Multi-stimuli-responsive biohybrid nanoparticles with cross-linked albumin coronae self-assembled by a polymer-protein biodynamer

Wang, L (Wang, Lin)^[ 1 ] ; Liu, L (Liu, Li)^[ 1 ] ; Dong, BY (Dong, Bingyang)^[ 1 ] ; Zhao, HY (Zhao, Hanying)^[ 1 ] ; Zhang, MM (Zhang, Mingming)^[ 2,3 ] ; Chen, WJ (Chen, Wenjuan)^[ 2,3 ] ; Hong, YH (Hong, Yanhang)^[ 2,3 ]

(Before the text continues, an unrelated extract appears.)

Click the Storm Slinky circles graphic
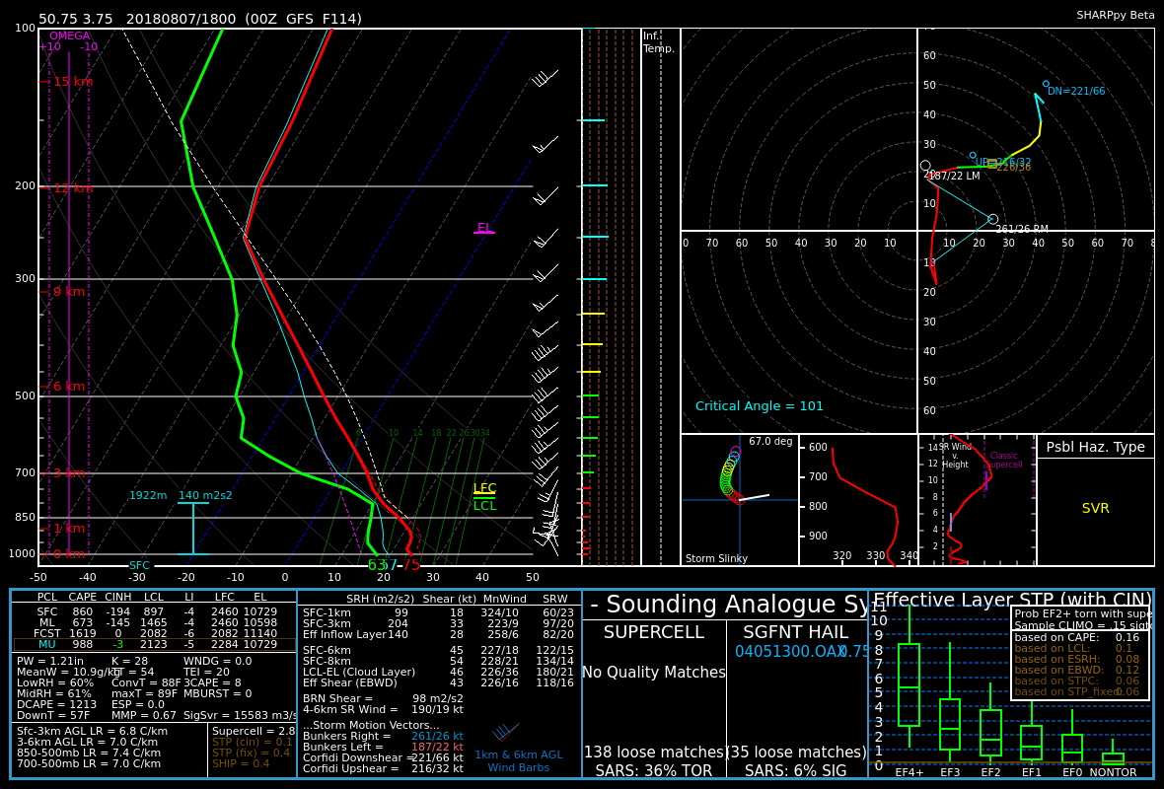1164x789 pixels. pyautogui.click(x=729, y=475)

ACTA BIOMATERIALIA, 2017, 54: 259-270

DOI: 10.1016/j.actbio.2017.03.009

 WOS:000402342400022

Abstract

A thermoresponsive polymer-protein biodynamer was prepared via the bioconjugation of an aliphatic aldehyde-functionalized copolymer to hydrazine-modified bovine serum albumin (BSA) through reversible pyridyihydrazone linkages. Sodium dodecyl sulfate-polyacrylamide gel electrophoresis (SDS-PAGE) and size exclusion chromatography (SEC) results indicated that the pyridyihydrazone linkages cleaved in an intracellular-mimicking acidic milieu, thus leading to the release of BSA. The dynamic character of the protein biodynamer was demonstrated by exchange reactions with aldehyde-containing molecules. The biodynamer self-assembled into spherical micelles at a temperature above its lower critical solution temperature (LCST). Subsequently, BSA molecules within the hydrophilic coronae of the micelles were readily cross-linked via reaction with cystamine at 45 degrees C, and multi-stimuli-responsive nanoparticles were generated. The biohybrid nanoparticles reversibly swelled and shrank as the cores of the nanoparticles were solvated below the LCST and desolvated above the LCST. The accessible reversibility of the pyridylhydrazone bonds imparts pH-responsive and dynamic characteristics to the nanoparticles. The nanoparticles displayed glutathione (GSH) responsiveness, and the synergistic effects of pH and GSH resulted in complete disintegration of the nanoparticles under the intracellular-mimicking acidic and reductive conditions. The nanoparticles were also enzyme-responsive and disintegrated rapidly in the presence of protease. In vitro cytotoxicity and cell uptake assays demonstrated that the nanoparticles were highly biocompatible and effectively internalized by HepG2 cells, which make them interesting candidates as vehicles for drug delivery application and biomimetic platforms to investigate the biological process in nature.